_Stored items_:
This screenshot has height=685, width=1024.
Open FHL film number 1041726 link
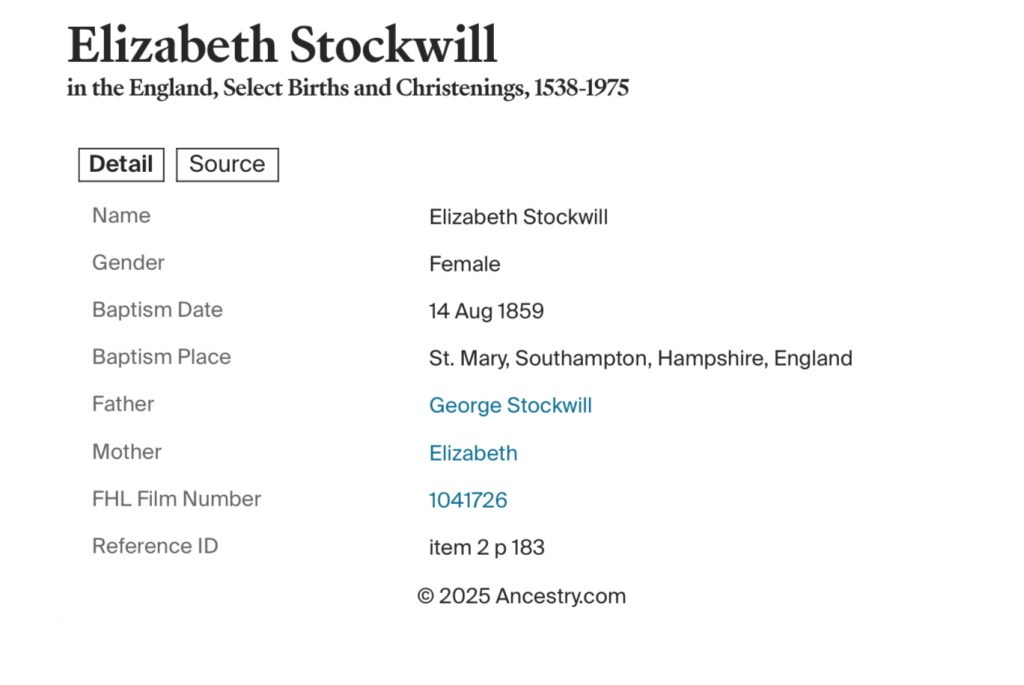coord(467,500)
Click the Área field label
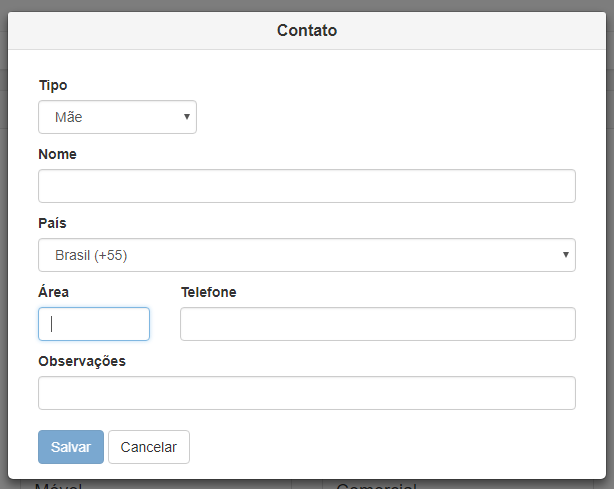The height and width of the screenshot is (489, 614). click(54, 292)
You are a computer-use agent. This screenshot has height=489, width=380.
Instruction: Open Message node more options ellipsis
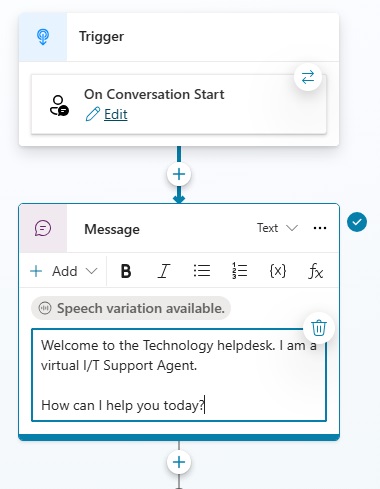click(x=320, y=228)
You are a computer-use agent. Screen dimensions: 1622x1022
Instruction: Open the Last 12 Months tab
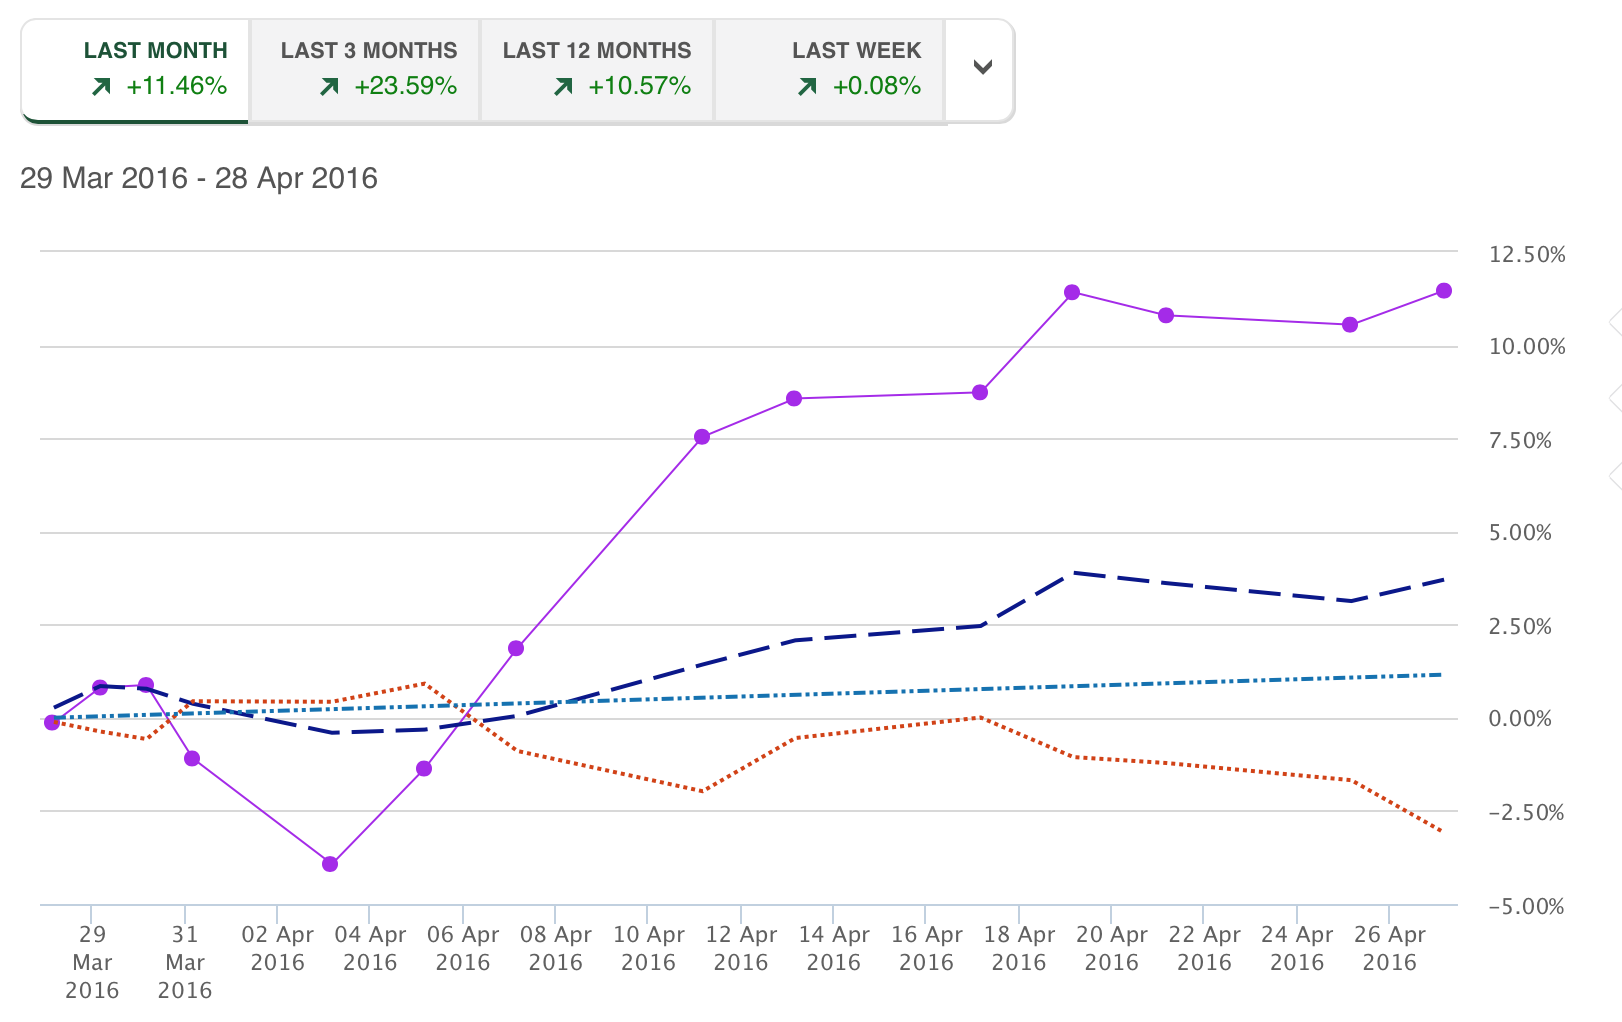[x=597, y=68]
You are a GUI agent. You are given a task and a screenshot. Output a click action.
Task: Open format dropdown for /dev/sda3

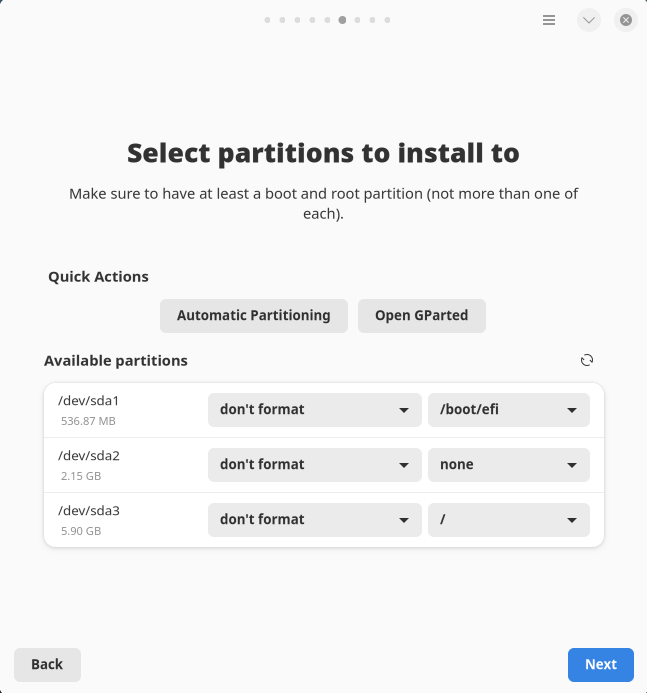tap(314, 520)
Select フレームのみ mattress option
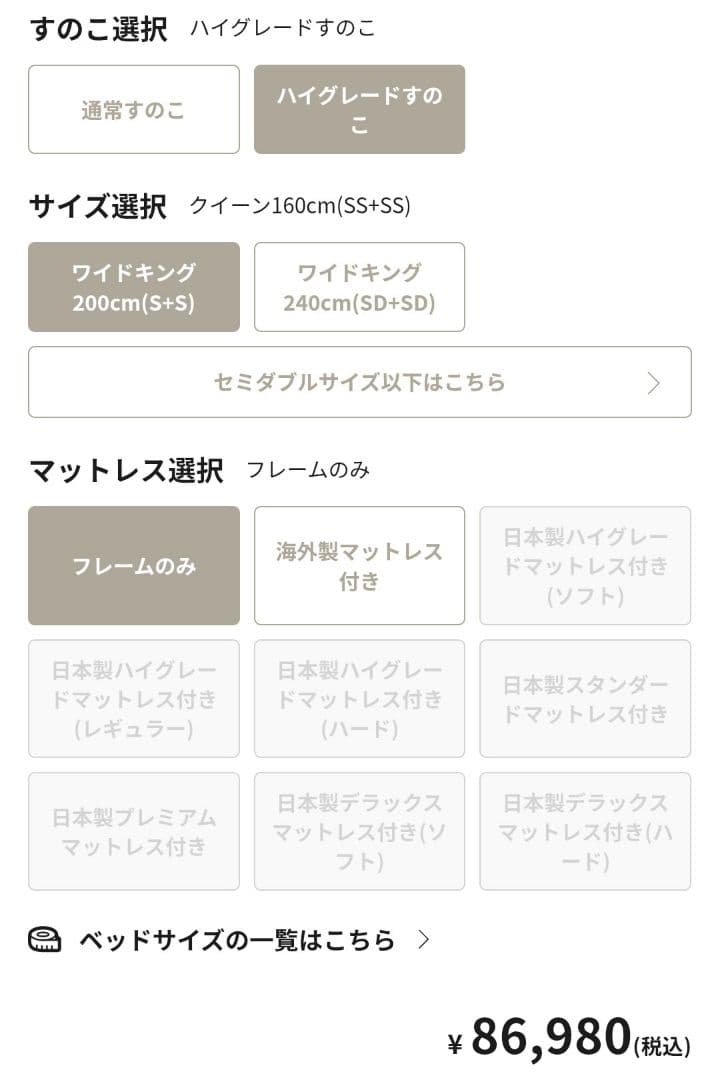The height and width of the screenshot is (1080, 720). pyautogui.click(x=134, y=566)
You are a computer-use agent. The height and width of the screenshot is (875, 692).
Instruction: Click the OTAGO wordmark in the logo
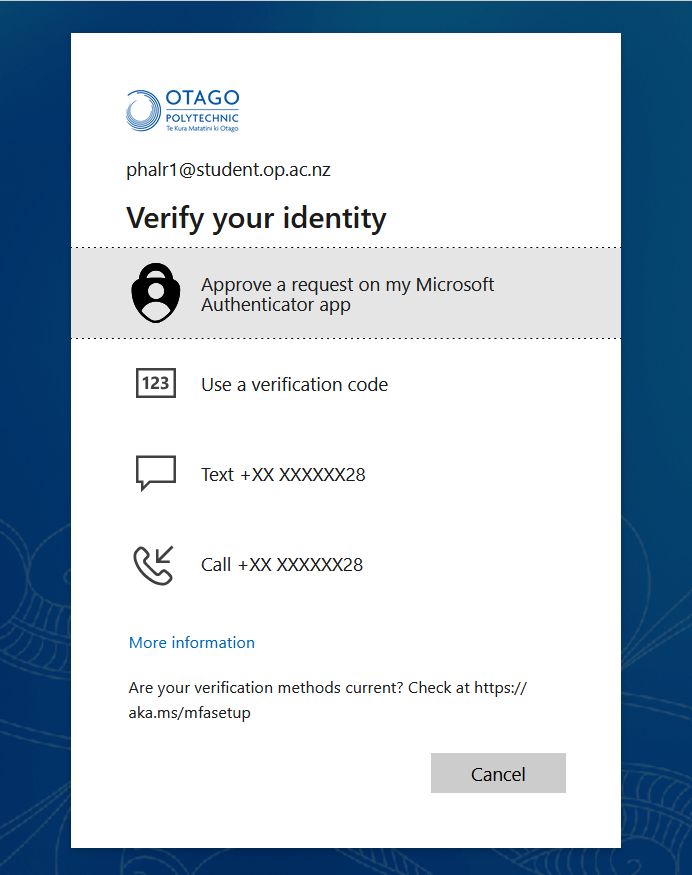(x=202, y=99)
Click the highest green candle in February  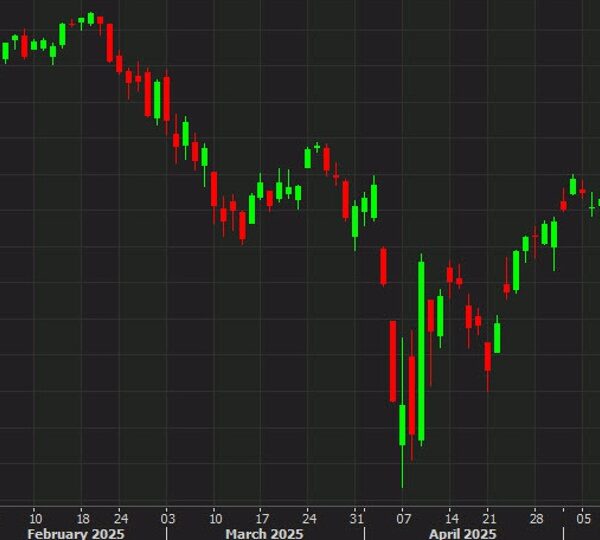[x=90, y=18]
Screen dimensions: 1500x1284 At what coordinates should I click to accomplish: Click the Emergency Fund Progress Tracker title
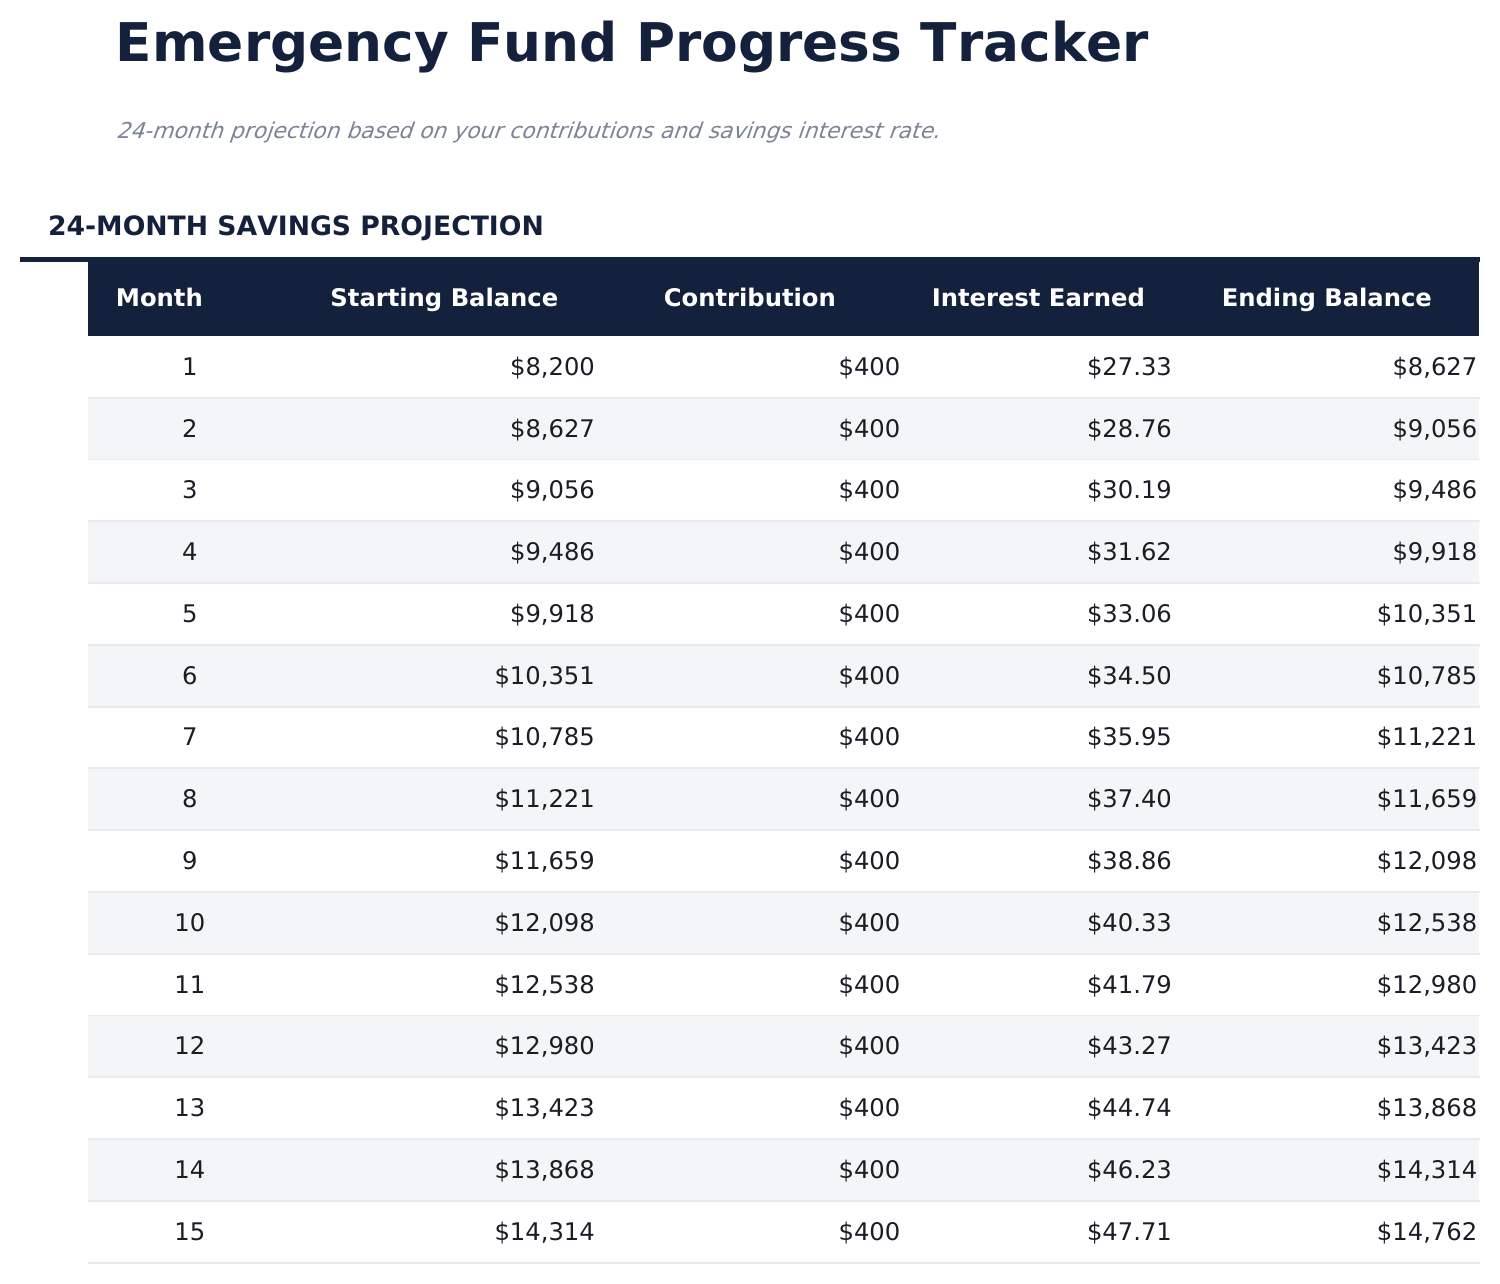point(631,45)
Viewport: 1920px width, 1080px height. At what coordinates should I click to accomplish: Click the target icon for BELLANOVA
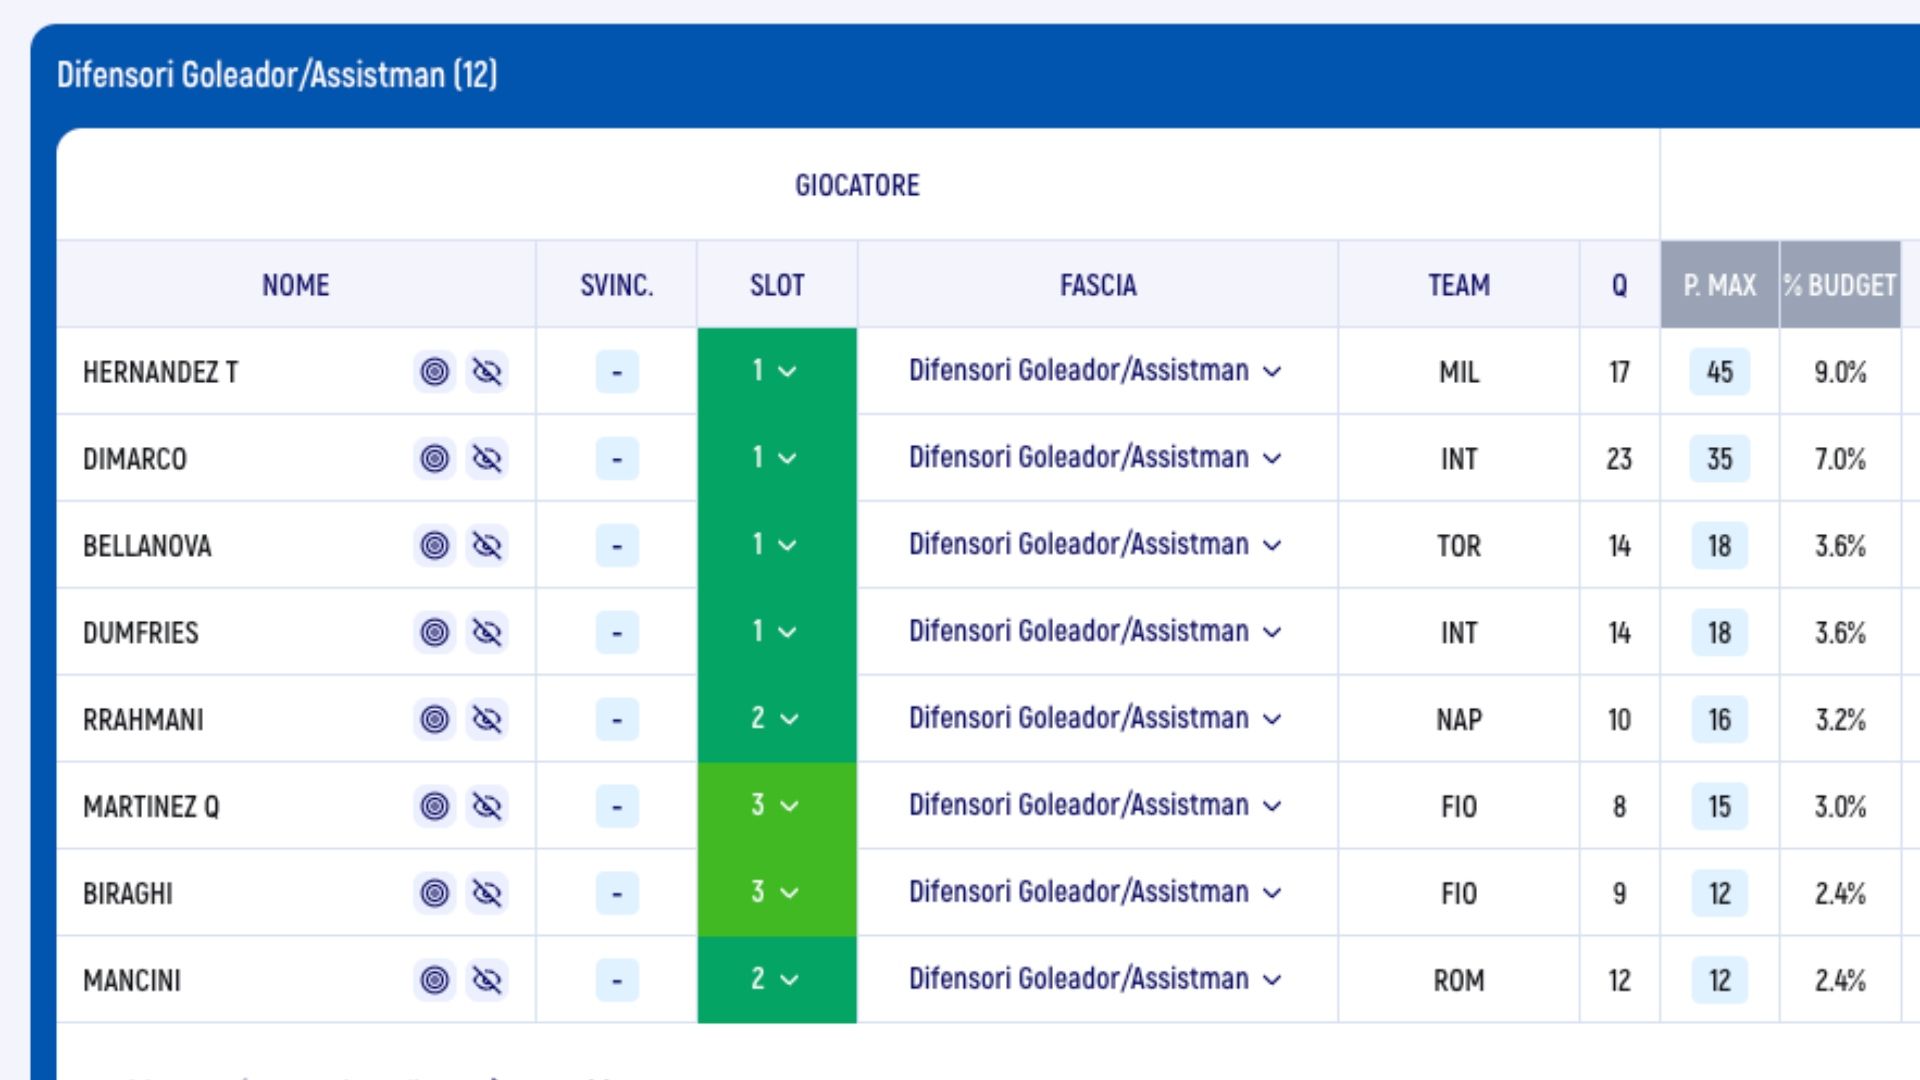(435, 546)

_What is required_: Transcribe exactly, and only, the lines from the line with "Screen dimensions: 1500x1284" through the last line of the records, inclusive; the pictures do not belong in the copy.

_Response box_:
Screen dimensions: 1500x1284 At what coordinates should I click to accomplish: Click the Emergency Fund Progress Tracker title
point(631,45)
Viewport: 1920px width, 1080px height. At what coordinates should I click to accomplish: Click the target icon for BELLANOVA
(435, 546)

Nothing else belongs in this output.